In 1874, Fr James Taylor left and was replaced by Fr Joseph A. Pyke. In 1886, he became rector of the church and immediately sought a solution to accommodating the increasing church congregation. He decided that the church needed to be enlarged so he brought in Edward Welby Pugin again to design an extension to the church.

The new plans added two new bays to the nave and aisles, a new chancel, two transepts, chapels, two additional confessionals, sacristies, and a room for meetings. An entrance was to be provided from St. George's Road to the south transept by a porch. The nave was to be divided from the chancel by an arch. The estimated cost of the extension was about £8,000.

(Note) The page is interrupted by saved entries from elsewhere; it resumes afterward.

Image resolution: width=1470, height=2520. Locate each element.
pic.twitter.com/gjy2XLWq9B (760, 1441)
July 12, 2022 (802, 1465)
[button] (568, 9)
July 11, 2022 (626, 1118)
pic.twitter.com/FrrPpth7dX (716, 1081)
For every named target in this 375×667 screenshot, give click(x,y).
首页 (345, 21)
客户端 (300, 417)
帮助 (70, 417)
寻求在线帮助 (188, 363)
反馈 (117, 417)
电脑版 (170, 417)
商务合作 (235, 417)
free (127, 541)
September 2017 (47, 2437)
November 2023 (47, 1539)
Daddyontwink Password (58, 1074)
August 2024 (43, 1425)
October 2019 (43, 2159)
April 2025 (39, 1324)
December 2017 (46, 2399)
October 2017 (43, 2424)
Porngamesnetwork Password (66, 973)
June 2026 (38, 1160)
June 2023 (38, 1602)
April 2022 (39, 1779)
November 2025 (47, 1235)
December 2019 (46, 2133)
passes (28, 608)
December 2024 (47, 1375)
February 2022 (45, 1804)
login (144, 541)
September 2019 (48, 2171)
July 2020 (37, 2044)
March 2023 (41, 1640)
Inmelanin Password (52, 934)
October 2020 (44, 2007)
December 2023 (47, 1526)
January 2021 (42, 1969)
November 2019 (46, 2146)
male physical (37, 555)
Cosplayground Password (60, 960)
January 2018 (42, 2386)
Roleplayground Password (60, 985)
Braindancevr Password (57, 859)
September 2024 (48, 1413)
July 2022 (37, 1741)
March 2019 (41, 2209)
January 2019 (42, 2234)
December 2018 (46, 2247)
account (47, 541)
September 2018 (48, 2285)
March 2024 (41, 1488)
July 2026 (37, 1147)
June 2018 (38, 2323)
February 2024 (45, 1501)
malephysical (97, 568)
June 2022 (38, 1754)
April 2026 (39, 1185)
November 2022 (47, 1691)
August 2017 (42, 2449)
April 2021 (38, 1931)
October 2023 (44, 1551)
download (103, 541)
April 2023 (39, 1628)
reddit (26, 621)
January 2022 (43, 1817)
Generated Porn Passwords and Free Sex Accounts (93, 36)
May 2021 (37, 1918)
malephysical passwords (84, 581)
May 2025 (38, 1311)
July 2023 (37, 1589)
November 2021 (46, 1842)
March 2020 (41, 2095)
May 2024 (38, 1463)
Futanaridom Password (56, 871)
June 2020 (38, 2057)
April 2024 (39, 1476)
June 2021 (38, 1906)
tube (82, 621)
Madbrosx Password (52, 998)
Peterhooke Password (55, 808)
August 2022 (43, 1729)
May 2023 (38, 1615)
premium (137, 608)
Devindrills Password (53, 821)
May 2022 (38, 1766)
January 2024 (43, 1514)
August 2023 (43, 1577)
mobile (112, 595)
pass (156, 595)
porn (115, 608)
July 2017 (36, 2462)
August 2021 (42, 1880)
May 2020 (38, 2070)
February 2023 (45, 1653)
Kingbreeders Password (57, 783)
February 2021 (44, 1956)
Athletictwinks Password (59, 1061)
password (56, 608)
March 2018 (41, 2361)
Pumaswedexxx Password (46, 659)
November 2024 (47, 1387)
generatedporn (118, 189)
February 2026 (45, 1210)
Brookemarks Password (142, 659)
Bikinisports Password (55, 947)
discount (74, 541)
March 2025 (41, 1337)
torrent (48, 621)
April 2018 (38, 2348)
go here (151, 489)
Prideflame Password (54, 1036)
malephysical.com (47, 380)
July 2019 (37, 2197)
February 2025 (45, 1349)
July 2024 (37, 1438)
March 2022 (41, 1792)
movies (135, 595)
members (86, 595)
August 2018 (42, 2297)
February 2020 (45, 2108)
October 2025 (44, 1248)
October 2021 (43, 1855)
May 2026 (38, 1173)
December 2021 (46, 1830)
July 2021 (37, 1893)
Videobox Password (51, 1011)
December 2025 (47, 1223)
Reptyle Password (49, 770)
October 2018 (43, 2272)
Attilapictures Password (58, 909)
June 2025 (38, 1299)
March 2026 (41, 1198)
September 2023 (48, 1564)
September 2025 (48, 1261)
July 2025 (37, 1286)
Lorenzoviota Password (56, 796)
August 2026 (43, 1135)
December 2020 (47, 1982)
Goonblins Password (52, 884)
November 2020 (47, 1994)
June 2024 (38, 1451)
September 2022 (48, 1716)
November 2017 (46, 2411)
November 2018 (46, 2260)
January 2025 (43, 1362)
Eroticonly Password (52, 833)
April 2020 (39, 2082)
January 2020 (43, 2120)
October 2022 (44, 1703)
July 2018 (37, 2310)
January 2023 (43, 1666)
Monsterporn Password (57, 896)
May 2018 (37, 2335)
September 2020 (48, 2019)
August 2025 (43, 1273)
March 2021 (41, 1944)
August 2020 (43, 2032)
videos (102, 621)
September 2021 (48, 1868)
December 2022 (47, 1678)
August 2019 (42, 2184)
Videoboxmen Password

The foundation stone of the new buildings was laid by the Bishop of Liverpool Bernard O'Reilly in 1887, and building work was finished in 1888.

On 8 February 1888, there was a solemn re-opening of the church. There were many church dignitaries present at the ceremony such as Bishop O'Reilly, Auxiliary Bishop Donnelly of Dublin, Bishop MacDonald of Argyll and the Isles, Bishop Hedley of Newport and Menevia, Bishop Knight of Shrewsbury, Bishop Vaughan of Salford and Bishop Lacy of Middlesbrough.

In 1902, Fr Pyke and was succeeded by his nephew, Fr Edward J. Pyke. During his time at the church, he worked to remove the debts that the church had accumulated from its construction and extension. Furthermore, he oversaw the handling of the parish, the nearby Catholic schools and the consecration of the church.

On 14 September 1921, the church was consecrated in a ceremony presided over by the Archbishop of Liverpool, Frederick Keating, with assistance from Bishop Casartelli of Salford, Bishop Cowgill of Leeds, Bishop Singleton of Shrewsbury and Auxiliary Bishop Vaughan of Salford.

===21st century===
In 2012, the presbytery adjacent to the church became home to L'Arche a nearby charity that houses communities for those with learning disabilities. The furniture and paintings in the house were auctioned off, including Gothic style furniture from the time of the church's construction in the 1860s and 1880s. The auction also featured a selection of oil paintings on canvas depicting martyrs, saints and other religious scenes, six watercolour scenes by Preston artist Edwin Beattie, brass candlesticks and ornamental crucifixes.

On 11 July 2017, the Bishop of Lancaster, Michael Campbell announced that the church would be entrusted to the care of the Institute of Christ the King Sovereign Priest. The Institute have also been administering St Walburge's Church in Preston since 2014. The Institute of Christ the King Sovereign Priest relinquished responsibility for the church in 2024.

==Parish==
Near to the church is English Martyrs Catholic Primary School. The school's mission statement says that it is 'based on the values in the life and teaching of Jesus Christ.